In Monty Python’s Holy Grail, after a massacre of wedding guests by Sir Lancelot, the King of Swamp Castle says, “This is supposed to be a happy occasion.  Let’s not bicker and argue about who killed who.”  As cyber security goes these days, sometimes I feel like the King of Swamp Castle, and sometimes like the wedding guest who yells about Lancelot, “He’s killed the best man!”

Ironically, the King of “Swamp” Castle is right. The core issue in cyber security these days is that offense beats defense. If someone devotes enough resources to compromise your network over enough time, the odds are significantly in his or her favor.  Thus, you often hear stated “there are only two types of companies: those that have been hacked and those that will be.”  Until we can change this basic equation in favor of the defense – by building a cyber ecosystem that can defend itself, by devoting more resources to prevention especially of systemic risks, and by much broader use of resilient technologies like trustworthy secure systems (see NIST Sp. Pub. 800-160) – worrying about “who killed who (sic)” may be a waste of time.

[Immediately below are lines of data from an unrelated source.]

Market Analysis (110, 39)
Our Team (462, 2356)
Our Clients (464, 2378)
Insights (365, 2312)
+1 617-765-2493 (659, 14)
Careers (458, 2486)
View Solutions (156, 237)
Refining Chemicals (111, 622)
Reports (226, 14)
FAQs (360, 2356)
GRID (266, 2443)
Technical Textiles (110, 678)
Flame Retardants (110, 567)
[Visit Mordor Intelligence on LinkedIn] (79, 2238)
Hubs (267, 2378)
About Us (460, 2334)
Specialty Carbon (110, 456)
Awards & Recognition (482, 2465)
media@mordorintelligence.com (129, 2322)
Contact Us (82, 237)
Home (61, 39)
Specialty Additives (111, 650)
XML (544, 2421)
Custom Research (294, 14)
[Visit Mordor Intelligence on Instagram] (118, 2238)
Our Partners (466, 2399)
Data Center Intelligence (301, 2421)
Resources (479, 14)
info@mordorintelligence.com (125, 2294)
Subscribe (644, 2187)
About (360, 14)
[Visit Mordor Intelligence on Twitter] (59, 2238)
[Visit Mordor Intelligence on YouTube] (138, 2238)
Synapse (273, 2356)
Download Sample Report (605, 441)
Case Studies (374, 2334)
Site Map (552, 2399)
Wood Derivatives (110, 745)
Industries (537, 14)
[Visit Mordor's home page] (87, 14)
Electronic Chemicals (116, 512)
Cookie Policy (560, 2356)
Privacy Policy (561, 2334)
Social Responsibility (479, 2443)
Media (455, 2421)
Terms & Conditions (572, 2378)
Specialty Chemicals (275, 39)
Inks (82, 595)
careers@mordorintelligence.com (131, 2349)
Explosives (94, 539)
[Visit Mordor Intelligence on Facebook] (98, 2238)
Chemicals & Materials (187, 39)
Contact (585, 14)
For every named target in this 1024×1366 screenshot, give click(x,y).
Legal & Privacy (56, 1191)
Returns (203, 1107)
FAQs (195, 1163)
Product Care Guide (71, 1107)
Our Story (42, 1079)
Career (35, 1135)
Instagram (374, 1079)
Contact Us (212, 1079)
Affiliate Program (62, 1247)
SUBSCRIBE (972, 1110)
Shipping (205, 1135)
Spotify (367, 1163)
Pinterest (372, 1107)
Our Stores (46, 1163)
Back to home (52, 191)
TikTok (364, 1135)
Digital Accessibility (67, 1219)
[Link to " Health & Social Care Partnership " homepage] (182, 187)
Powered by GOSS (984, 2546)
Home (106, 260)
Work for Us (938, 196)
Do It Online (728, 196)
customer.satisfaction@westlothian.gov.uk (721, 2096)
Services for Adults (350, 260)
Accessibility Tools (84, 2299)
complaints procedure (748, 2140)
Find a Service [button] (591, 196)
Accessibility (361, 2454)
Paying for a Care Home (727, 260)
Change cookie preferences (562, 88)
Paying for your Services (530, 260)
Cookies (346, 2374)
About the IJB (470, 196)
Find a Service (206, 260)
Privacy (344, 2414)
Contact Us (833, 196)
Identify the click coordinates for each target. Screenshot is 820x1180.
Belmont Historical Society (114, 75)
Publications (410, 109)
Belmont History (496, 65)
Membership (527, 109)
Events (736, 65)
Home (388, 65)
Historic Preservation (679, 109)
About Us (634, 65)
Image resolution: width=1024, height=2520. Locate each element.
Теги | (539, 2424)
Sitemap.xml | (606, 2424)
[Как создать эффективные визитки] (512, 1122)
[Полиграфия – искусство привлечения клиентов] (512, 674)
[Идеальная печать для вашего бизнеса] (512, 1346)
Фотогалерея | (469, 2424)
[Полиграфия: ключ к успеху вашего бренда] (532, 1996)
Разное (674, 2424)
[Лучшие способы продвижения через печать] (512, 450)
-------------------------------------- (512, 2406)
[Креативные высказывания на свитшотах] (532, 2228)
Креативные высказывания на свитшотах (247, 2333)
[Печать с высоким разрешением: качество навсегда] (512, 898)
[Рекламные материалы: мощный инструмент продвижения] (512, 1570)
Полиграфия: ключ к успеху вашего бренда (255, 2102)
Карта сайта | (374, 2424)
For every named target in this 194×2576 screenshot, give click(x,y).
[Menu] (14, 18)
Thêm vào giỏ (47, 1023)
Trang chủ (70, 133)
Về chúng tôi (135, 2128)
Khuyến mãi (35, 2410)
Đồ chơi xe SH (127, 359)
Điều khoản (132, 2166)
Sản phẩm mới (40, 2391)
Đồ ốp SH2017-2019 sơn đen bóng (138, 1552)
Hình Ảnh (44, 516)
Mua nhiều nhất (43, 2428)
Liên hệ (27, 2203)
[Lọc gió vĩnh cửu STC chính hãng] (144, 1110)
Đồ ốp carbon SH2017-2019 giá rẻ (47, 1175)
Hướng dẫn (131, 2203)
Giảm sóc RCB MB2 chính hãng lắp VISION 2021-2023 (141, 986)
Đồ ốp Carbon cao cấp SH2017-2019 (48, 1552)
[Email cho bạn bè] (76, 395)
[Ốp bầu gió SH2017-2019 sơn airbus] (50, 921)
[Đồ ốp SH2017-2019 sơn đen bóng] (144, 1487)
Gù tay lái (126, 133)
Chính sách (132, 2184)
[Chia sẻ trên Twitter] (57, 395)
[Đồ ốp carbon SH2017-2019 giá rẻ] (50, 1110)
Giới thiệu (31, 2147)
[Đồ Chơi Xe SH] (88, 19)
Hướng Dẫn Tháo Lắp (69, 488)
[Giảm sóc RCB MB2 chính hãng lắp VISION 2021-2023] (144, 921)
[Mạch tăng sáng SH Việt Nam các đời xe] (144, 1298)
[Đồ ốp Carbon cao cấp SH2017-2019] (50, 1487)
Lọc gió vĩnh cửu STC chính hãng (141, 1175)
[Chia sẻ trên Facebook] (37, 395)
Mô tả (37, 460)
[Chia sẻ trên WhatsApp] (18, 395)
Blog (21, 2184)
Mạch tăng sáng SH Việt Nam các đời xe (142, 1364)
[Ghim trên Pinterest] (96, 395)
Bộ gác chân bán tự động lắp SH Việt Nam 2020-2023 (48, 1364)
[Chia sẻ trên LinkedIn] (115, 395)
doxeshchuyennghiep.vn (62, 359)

But while placing blame on the cyber murderer may be a waste of time, it is not always so, and looking for the murderer has value.  Even if offense beats defense, we need to avoid resignation, and must guard against:

  • Know-Nothingism – U.S. President-elect Trump is correct that “hacking is a very hard thing to prove.” That doesn’t mean we shouldn’t try to prove it or attribute the hack where possible.  Even if, for example, general deterrence of hackers by criminal prosecution is not effective because the risk of getting caught is low, specific deterrence of particular persons, entities, or countries is possible.  And knowing sources of threats – threat intelligence – can be critical in mounting an effective defense.
  • Silence – When we have information on threats and hacking, we heed to share it. Attribution, even if far short of certainty, can be invaluable in determining the motivation behind an attack and its likely target.  Knowledge about attacks and compromises, even if attribution is completely unknown, can improve the defenses of others.  Last, speaking openly about attacks and their effects helps prevent characterization of malicious hacking and cyber risk as normal, acceptable, and immutable.
  • Fatalism – Sometimes folks want to throw up their hands. “Stop hacking?  Fuhgeddaboutit!”  Again, U.S. President-elect Trump is substantially correct that “no computer is safe,” but that doesn’t mean that no computer should be safe, or that it is not possible to do a much better job of making computers safe.  The new U.S. Administration will have some challenges here, with its preferences against regulation and expending additional resources.

In other words, the wedding guest is right too.  If Lancelot killed the best man, or even likely killed the best man (because Lancelot has a bloody sword and best man a stab wound), then that is worth knowing, saying, and acting upon even if a better suit of armor for the best man would have stopped the attack.